→ What is required
Recast the listing below as a Markdown table with the columns Row and Line, giving each line its own row number and leaving out blank lines. Begin at the line that contains "The width and height of the screenshot is (648, 480)." and stop after the line that contains "click(x=147, y=259)".

→ Data excerpts
— Start —

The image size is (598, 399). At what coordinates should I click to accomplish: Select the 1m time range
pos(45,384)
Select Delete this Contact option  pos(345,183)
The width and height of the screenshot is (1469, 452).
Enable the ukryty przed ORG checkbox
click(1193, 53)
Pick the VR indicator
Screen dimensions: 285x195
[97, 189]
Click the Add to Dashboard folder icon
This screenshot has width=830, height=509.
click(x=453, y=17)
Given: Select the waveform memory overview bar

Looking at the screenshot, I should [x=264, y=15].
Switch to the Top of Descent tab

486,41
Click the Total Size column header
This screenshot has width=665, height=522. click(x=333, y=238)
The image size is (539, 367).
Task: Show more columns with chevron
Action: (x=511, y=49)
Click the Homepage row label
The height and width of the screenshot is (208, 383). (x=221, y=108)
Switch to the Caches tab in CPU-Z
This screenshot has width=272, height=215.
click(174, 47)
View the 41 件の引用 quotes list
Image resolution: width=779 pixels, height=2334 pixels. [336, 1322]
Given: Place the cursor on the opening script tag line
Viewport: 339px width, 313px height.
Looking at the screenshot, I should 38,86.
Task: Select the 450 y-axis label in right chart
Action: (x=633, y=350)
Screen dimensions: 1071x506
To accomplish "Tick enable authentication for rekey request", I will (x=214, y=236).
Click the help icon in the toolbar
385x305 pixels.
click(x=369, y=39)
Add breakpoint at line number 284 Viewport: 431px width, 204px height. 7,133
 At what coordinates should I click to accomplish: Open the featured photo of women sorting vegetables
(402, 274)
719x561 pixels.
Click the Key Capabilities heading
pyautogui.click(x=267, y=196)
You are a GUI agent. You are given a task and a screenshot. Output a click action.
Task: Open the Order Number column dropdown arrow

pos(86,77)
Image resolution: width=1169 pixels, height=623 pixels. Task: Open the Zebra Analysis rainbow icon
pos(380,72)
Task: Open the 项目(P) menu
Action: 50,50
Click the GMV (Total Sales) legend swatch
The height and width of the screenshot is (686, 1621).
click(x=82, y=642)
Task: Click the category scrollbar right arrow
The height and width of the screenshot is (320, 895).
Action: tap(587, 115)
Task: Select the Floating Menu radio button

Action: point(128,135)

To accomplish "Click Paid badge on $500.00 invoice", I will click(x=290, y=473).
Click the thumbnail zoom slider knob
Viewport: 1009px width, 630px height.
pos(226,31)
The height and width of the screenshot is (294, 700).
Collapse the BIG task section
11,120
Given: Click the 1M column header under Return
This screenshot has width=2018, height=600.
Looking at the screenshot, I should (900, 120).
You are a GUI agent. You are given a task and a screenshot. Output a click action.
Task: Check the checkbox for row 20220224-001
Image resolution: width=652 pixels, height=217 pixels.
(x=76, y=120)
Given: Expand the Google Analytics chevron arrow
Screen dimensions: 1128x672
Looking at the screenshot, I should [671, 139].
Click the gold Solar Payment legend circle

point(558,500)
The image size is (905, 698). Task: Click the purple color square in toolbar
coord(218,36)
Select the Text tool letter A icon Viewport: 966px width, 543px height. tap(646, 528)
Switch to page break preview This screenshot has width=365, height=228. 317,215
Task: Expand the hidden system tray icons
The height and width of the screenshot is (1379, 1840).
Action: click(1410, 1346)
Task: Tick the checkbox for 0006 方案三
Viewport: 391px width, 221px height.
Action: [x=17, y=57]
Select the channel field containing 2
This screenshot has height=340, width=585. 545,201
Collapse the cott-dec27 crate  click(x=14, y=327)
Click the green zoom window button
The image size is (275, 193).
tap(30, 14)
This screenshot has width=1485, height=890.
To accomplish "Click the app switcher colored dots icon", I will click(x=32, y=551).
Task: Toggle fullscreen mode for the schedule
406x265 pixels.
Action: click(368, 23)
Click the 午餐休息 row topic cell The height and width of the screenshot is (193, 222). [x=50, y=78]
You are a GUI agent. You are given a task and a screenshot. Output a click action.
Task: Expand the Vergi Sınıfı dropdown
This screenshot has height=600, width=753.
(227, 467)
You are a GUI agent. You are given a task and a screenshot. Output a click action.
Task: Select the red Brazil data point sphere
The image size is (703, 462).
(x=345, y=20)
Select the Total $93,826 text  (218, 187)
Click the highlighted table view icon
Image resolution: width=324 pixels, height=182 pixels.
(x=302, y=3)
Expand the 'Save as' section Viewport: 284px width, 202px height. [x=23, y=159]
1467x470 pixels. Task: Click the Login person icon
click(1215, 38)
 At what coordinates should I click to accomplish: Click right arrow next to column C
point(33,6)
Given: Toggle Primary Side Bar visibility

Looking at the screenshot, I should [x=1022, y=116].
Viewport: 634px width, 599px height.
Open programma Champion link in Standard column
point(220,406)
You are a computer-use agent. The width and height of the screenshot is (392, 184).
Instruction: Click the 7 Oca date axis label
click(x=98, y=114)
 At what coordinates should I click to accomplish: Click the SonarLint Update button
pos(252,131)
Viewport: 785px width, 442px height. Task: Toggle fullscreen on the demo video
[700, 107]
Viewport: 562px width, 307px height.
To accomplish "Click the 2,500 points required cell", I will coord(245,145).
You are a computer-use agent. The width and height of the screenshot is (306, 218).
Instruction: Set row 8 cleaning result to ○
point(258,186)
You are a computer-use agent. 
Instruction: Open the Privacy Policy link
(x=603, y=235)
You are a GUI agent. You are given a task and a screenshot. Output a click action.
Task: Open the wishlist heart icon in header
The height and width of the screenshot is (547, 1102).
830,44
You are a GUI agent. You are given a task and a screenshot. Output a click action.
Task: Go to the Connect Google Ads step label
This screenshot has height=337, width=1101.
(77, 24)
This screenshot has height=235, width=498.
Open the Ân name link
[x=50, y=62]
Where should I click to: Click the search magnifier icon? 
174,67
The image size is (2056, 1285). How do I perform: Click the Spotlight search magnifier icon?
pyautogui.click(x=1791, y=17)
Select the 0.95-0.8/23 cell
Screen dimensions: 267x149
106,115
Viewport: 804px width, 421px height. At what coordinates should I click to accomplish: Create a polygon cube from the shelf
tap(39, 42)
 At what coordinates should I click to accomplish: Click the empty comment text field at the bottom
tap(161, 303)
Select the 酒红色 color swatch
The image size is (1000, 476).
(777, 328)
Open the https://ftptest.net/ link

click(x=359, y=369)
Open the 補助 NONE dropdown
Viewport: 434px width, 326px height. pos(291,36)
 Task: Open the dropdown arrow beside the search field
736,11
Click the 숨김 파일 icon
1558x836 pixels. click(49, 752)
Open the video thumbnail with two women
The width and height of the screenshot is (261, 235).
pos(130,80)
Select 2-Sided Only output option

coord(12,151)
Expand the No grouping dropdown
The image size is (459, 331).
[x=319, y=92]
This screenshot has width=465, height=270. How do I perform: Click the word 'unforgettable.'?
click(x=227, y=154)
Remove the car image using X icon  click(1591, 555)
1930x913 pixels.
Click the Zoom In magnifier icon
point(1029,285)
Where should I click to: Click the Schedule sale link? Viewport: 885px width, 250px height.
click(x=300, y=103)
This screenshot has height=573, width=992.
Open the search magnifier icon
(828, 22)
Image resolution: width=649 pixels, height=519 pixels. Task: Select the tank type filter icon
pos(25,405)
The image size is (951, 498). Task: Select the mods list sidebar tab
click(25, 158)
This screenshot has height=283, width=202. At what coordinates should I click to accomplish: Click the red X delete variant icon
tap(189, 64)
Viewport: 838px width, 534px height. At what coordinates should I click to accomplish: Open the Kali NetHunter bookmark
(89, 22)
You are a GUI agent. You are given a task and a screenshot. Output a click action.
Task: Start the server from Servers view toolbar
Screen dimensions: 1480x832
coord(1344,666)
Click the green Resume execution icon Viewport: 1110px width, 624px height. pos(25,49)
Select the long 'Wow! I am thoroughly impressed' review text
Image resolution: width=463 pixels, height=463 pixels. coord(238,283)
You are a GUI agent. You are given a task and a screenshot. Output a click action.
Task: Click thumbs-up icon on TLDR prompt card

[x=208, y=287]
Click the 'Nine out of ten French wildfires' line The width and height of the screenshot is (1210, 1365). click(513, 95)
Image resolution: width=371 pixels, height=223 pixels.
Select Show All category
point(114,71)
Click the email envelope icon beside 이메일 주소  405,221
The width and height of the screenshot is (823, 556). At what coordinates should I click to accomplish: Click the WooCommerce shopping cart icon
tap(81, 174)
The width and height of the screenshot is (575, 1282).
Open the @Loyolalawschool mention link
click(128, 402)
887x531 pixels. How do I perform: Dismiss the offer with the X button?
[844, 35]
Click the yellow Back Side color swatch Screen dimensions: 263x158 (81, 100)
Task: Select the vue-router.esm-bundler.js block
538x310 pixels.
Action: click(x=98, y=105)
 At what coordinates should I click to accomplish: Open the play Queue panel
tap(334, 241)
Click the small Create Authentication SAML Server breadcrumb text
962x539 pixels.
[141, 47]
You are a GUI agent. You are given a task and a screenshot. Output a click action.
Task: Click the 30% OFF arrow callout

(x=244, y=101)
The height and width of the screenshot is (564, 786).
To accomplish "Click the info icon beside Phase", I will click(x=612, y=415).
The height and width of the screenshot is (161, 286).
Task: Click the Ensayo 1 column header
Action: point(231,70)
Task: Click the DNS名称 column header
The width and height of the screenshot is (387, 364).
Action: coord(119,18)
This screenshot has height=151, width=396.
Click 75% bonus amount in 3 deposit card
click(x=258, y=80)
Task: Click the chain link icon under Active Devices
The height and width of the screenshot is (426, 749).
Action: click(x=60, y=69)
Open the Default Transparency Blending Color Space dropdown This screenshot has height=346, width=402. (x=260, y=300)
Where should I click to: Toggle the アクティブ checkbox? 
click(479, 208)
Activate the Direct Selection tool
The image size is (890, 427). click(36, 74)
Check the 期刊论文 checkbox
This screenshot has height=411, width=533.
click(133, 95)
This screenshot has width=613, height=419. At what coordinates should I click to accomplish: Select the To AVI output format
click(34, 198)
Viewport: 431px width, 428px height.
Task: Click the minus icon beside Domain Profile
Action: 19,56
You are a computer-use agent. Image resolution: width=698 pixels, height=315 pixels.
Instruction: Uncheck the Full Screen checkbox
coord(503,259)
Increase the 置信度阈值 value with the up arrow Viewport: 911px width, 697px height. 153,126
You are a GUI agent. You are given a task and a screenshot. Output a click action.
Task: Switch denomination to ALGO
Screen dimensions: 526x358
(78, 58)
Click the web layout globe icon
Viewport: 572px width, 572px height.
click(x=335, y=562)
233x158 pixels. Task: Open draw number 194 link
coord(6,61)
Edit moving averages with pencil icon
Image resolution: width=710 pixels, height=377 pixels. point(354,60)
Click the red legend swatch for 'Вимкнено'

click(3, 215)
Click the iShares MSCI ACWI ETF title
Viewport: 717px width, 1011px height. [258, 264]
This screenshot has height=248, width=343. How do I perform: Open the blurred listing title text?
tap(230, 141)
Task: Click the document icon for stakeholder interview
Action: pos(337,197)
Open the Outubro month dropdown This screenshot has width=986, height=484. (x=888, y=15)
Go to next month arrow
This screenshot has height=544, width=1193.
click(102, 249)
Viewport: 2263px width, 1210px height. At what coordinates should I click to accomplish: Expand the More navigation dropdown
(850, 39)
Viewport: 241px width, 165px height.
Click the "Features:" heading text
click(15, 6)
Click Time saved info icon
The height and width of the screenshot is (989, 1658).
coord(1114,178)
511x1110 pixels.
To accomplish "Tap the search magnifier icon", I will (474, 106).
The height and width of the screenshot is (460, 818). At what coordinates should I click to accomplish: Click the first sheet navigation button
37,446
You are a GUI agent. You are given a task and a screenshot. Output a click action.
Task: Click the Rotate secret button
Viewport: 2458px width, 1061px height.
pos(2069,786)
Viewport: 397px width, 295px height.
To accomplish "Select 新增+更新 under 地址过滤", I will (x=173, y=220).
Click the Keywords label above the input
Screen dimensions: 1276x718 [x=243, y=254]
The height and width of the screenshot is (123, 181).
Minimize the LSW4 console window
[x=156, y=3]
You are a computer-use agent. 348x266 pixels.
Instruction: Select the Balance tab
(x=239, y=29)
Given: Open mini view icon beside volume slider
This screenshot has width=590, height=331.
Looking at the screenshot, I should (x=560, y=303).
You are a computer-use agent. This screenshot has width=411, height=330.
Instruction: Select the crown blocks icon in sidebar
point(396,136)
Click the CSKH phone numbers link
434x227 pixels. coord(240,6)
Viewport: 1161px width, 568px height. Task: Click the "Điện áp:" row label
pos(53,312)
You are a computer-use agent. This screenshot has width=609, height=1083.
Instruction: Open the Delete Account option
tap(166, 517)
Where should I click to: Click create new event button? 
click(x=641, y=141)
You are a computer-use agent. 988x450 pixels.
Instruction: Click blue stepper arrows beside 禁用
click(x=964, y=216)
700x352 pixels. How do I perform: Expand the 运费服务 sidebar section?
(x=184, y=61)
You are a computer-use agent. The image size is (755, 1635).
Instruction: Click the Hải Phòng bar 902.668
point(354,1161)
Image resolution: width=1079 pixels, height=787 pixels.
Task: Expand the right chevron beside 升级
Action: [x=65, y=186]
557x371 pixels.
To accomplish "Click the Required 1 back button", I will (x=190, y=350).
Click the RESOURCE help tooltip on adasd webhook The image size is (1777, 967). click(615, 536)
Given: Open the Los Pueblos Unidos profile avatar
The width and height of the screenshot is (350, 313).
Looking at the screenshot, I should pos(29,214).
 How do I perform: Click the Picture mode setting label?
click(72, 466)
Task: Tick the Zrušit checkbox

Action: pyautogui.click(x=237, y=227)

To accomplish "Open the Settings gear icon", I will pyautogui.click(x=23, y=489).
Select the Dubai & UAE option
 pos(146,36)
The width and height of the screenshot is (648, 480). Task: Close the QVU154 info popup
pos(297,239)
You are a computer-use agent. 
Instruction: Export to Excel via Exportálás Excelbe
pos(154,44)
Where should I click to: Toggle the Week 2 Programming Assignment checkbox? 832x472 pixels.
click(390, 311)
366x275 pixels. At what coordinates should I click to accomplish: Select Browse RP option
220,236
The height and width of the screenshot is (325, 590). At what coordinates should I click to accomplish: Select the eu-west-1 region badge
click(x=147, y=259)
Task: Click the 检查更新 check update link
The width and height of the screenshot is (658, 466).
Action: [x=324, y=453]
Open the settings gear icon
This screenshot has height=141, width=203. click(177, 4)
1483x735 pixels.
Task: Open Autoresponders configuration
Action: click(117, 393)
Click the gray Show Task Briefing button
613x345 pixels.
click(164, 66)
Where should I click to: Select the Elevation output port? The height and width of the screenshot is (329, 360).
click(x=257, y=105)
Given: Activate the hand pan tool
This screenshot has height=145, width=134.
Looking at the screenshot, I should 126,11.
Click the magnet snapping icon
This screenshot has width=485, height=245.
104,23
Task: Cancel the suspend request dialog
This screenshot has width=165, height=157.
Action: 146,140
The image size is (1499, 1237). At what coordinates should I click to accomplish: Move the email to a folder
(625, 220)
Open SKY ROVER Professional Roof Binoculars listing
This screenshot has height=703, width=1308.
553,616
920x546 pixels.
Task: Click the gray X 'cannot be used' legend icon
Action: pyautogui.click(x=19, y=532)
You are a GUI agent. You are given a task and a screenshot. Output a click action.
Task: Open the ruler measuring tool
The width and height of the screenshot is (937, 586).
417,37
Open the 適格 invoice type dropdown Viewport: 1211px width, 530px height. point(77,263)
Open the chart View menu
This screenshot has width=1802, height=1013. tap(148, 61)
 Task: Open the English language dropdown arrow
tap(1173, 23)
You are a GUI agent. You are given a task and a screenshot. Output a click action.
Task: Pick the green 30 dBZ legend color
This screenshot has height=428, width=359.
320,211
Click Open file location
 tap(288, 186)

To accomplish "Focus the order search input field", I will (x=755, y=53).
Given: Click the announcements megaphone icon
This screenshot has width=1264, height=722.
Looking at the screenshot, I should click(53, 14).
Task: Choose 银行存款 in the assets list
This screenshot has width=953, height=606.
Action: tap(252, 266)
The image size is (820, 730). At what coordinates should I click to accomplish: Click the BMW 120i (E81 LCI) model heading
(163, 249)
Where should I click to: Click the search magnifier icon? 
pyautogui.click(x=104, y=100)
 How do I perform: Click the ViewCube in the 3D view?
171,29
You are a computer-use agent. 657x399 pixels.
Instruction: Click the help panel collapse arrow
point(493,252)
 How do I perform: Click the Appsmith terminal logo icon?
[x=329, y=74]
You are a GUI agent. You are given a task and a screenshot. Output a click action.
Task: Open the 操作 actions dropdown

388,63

— End —

→ Output for this task
| Row | Line |
|---|---|
| 1 | The width and height of the screenshot is (648, 480). Task: Close the QVU154 info popup |
| 2 | pos(297,239) |
| 3 | You are a computer-use agent.  |
| 4 | Instruction: Export to Excel via Exportálás Excelbe |
| 5 | pos(154,44) |
| 6 | Where should I click to: Toggle the Week 2 Programming Assignment checkbox? 832x472 pixels. |
| 7 | click(390, 311) |
| 8 | 366x275 pixels. At what coordinates should I click to accomplish: Select Browse RP option |
| 9 | 220,236 |
| 10 | The height and width of the screenshot is (325, 590). At what coordinates should I click to accomplish: Select the eu-west-1 region badge |
| 11 | click(x=147, y=259) |